Thursday 14 October 2010

Why the heck do you still show up, in my dreams?

Do we have unfinished business?
Does your mind still crosses my heart?
Or are you linked to mine in some way?
We could remain friends, but I have a problem: I can't trust you.
Is that a friendship worth giving a shot?
My confusion relays on not having much answers too.
I guess I'll keep on my individual rambling and carry on as I can.
That's not much and I can't really control my sub-conscience:
bloody lack of sleep every night, because I don't sleep, I dream.

I'm very tired, I've been like this for many years but didn't acknowledge.
The same thing happens with everything else that I don't acknowledge:
it all comes around in my mind at dawn while I should be sleeping;
dreams and nightmares where he doesn't appear anymore running towards me,
small, as when I last saw him, arms wide open,
but you instead, troubling me so much, leaving me with a strange feeling inside.

What are you to me?

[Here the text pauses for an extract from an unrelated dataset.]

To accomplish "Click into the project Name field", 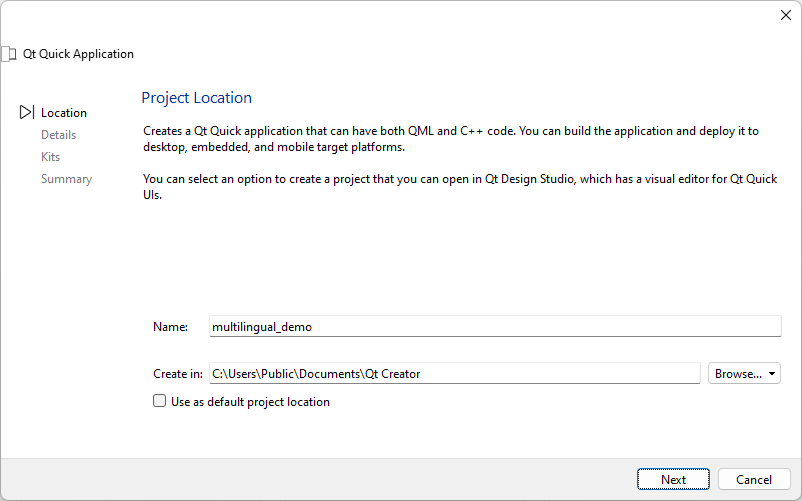I will (x=494, y=326).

What do you really feel? Are you really able to be my friend
or is it just something you say out to the wind as so many words before?

I don't even know if I could use a friend right now...
and I haven't been this confused for a long time.
Yes, time, time will be the one to answer to it all.
And I'm betting it will be an empty answer too.
Maybe I'm just being unfair, maybe you've tried to make it right,
maybe just like in the dream you wrote me lots of letters unsent,
and maybe it's just what I wanted to believe,
that being like that there could actually be a redemption for us,
showing that our friendship existed and was worth saving.

When I left I had the feeling you were ready to carry on,
that I had given you the strength and support you needed to rise
and that without me near you could forget about your biggest errors
and start again; without having to face the Past all the time
I thought maybe you could forgive yourself and move on.
Of course I made it with so much sacrifice,
as I was used to, since the time of «love me without me, as I do you without you».

I was told by someone else that you were just fine, in a new life
and that you all didn't get my correspondence,
didn't even remember me at all
and that I should let you be and not contact you again
because I was making a fool of myself,
and that it was you who gave her my number to call,
that you knew she was going to tell me those things.
That was quite awful and disappointing to listen to,
(except to know you were fine and carrying it on)
it was the second time our relationship had been betrayed,
exposed to someone else who had nothing to do with it,
and that was what made me end it all.